Parallel Analytical Model for Frequent Itemset Mining

DOI : 10.17577/IJERTCONV5IS20012

Download Full-Text PDF Cite this Publication

Text Only Version

Parallel Analytical Model for Frequent Itemset Mining

Poorva K

Information Science and Engineering

Anushree H K

Information Science and Engineering

Mahesha K V

Information Science and Engineering

VVCE, Mysuru

VVCE, Mysuru

VVCE, Mysuru

Pavithra T R

Vinutha D C

Chandini S B

Information Science and Engineering

Assistant Professor

Assistant Professor

VVCE, Mysuru Information Science and Engineering Information Science and Engineering

VVCE, Mysuru VVCE, Mysuru

Abstract The data generated in real world applications in recent days are quite huge and processing and analyzing those data has become a challenging task. For any analytical and inference engine finding frequent itemsets turns out to be a major functionality. Frequent itemset mining is performed usually with the help of association rule mining technique in data mining. Generally the results obtain from these techniques are large and diverse which makes it difficult for an inference engine to reach a conclusion. One of the ideal solutions for handling such datasets is by devising a parallel processing system to efficiently run the data mining approaches and obtain a more accurate and easily analyzable output. The research carried out here aims at designing and developing parallel analytical model for frequent itemset mining in big data by integrating R on Hadoop.

KeywordsAssociation rule mining, parallel mining algorithms, Inference engine, Hadoop

I INTRODUCTION

Big data: everybody is by all accounts discussing it, however what is big data truly? How is it changing the path scientists at organizations, non-benefits, governments, foundations, and different associations are finding out about their general surroundings? Where is this information originating from, how is it being prepared, and how are the outcomes being utilized? There is no hard and fast rule about precisely what estimate a database should be all together for the data within it to be viewed as "big." Instead, what ordinarily characterizes big data is the requirement for new methods and instruments so as to have the capacity to process it. With a specific end goal to utilize big data, you require programs which traverse numerous physical as well as virtual machines cooperating in show so as to process the greater part of the data in a sensible traverse of time. Getting programs on different machines to cooperate in a proficient way, so that each program knows which segments of the data to process, and afterward having the capacity to put the outcomes from the majority of the machines together to comprehend an expansive pool of data takes unique programming procedures. Since it is normally substantially speedier for projects to get to data put away locally rather

than over a system, the circulation of data over a bunch and how those machines are arranged together are additionally vital contemplation which must be made when pondering big data issues.

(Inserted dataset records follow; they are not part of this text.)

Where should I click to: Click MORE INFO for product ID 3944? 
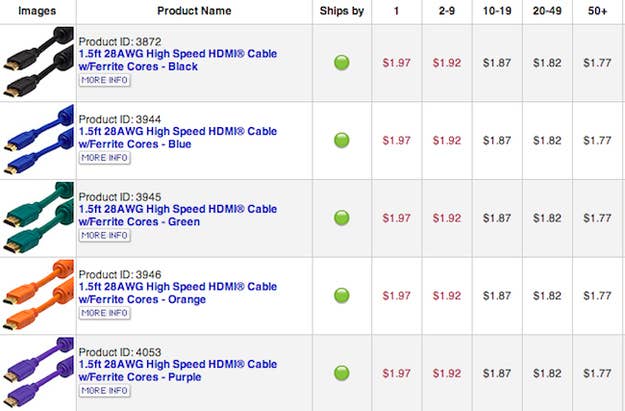(104, 158)
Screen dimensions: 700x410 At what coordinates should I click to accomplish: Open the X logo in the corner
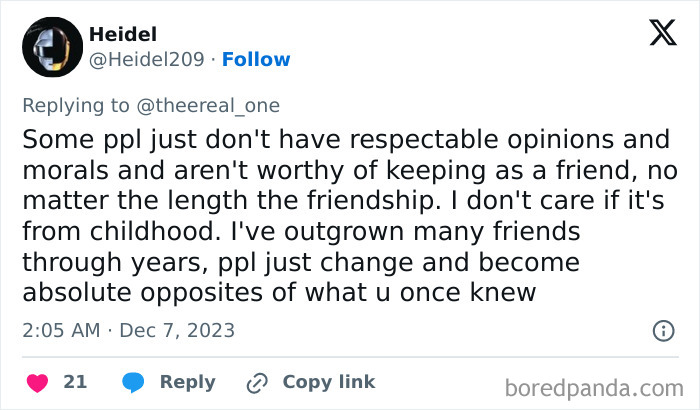click(662, 34)
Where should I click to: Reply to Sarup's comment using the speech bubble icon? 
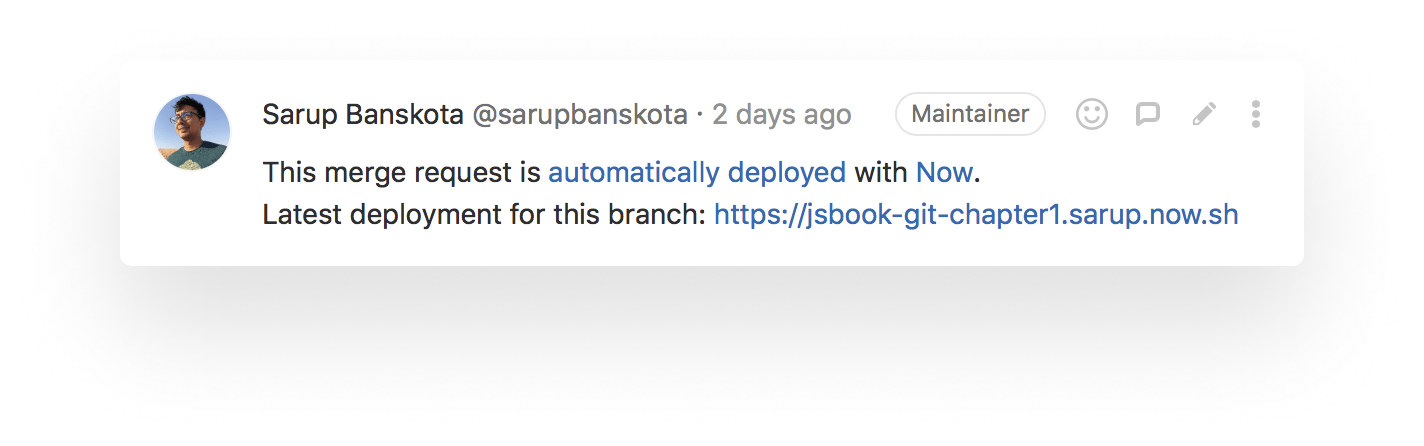[1148, 115]
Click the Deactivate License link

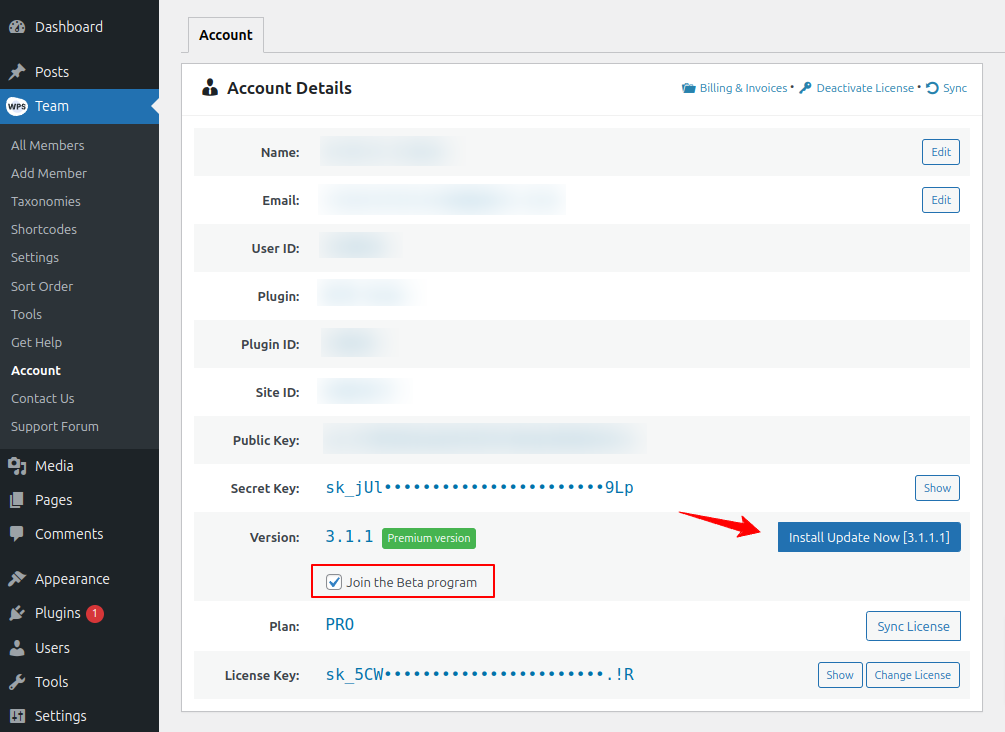click(862, 88)
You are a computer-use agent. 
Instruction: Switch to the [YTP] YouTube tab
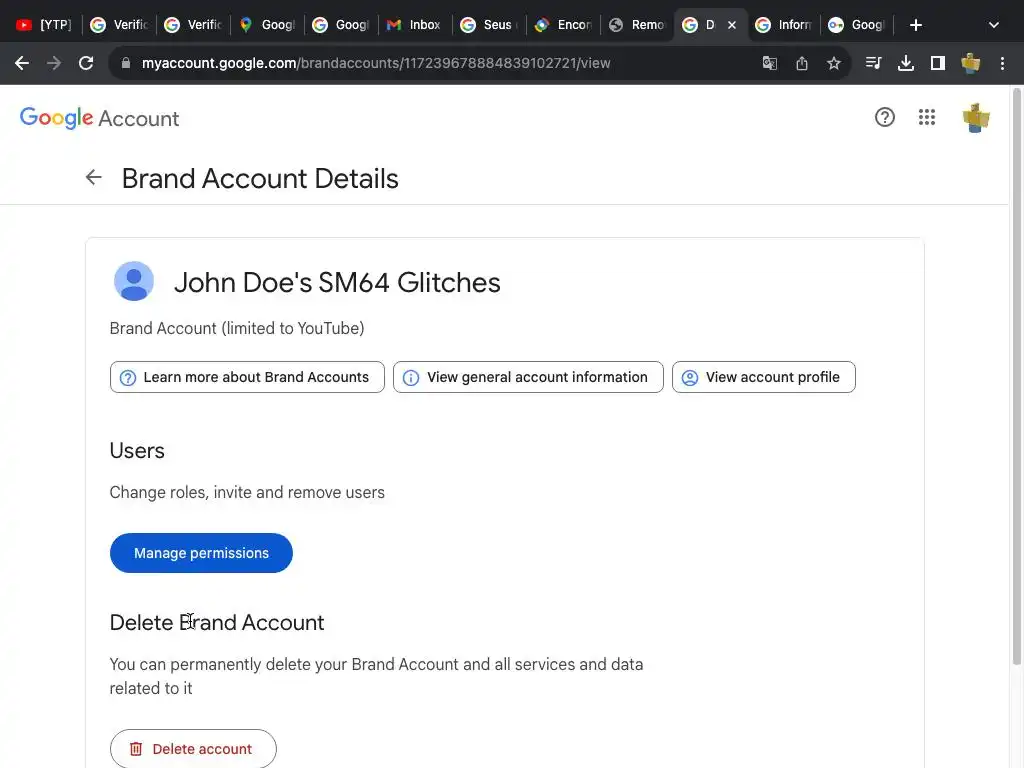pos(45,25)
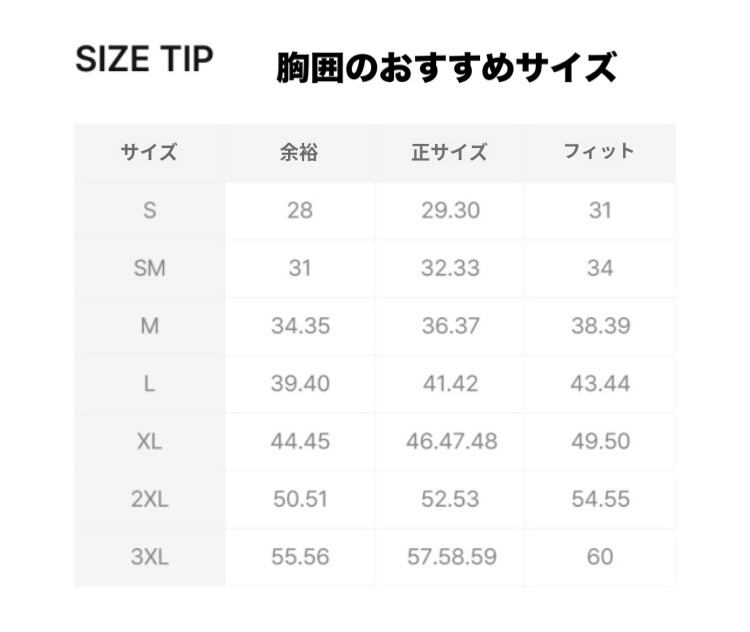Viewport: 750px width, 632px height.
Task: Select the サイズ column header
Action: pos(149,153)
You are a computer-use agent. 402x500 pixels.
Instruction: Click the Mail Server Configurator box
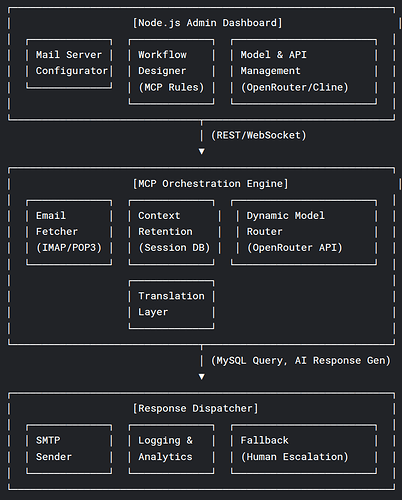point(69,64)
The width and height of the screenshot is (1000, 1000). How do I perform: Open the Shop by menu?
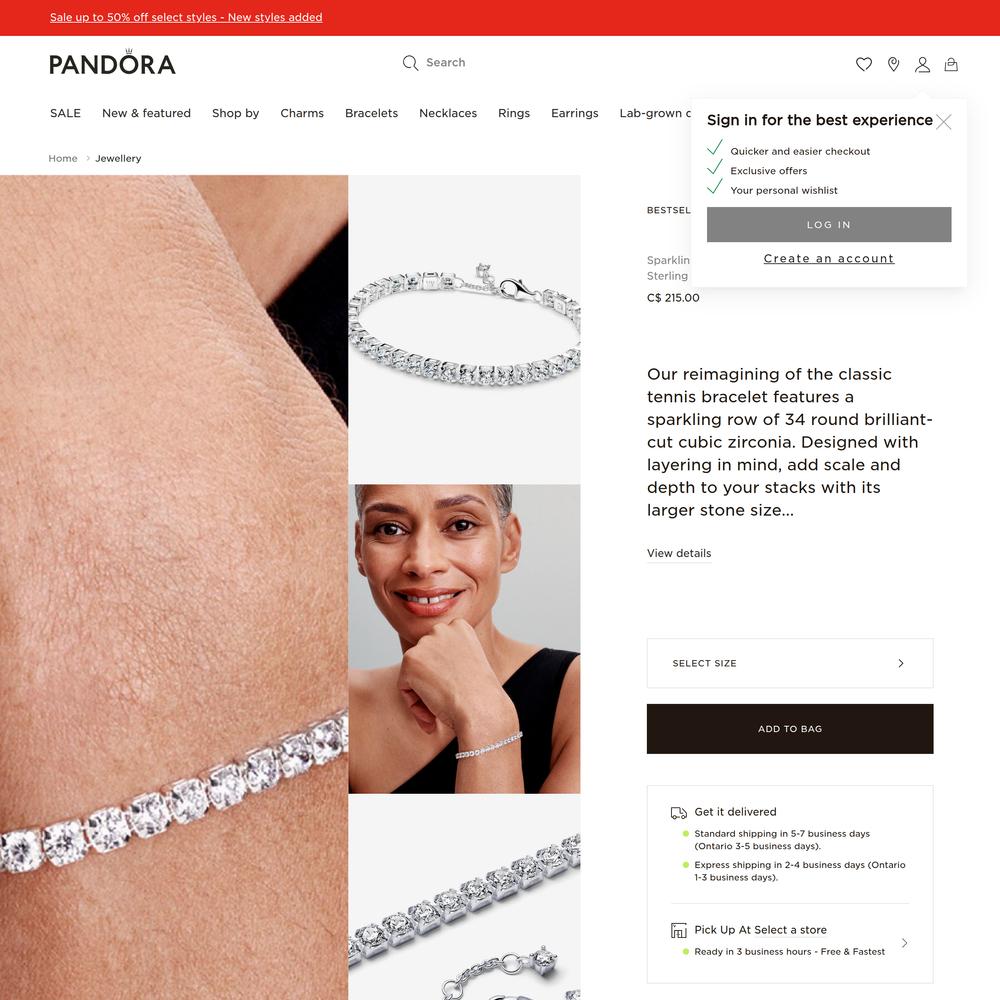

Apache Hadoop was destined to improve the use and understand significant issues of big data. The web media was producing heaps of data regularly, and it was ending up noticeably extremely hard dealing with the data of around one billion pages of substance. All together of progressive, Google created another philosophy of preparing data prevalently known as MapReduce. Later following a year Google distributed a white paper of Map Reducing system where Doug Cutting and Mike Cafarella, motivated by the white paper and accordingly made Hadoop to apply these ideas to an open-source programming structure which bolstered the Nutch web index extend. Considering the first contextual investigation, Hadoop was outlined with considerably easier capacity framework offices. Apache Hadoop is the most critical structure for working with Big Data. Hadoop greatest quality is adaptability. It upgrades from working on a single node to thousands of nodes without any issue in a seamless manner.

Association rule mining is a methodology which is intended to discover visit designs, connections, associations, or causal structures from informational collections found in different sorts of databases, for example, social databases, value-based databases, and different types of data storehouses.

  1. LITERATURE SURVEY FiDoop: Parallel Mining of Frequent Itemsets Using

    MapReduce: Yaling Xun, Jifu Zhang, and Xiao Qin, Senior Member, IEEE(2015).

    FIUT: A new method for mining frequent itemsets

    Yuh-Jiuan Tsay , Tain-Jung Hsu , Jing-Rung Yu (2009).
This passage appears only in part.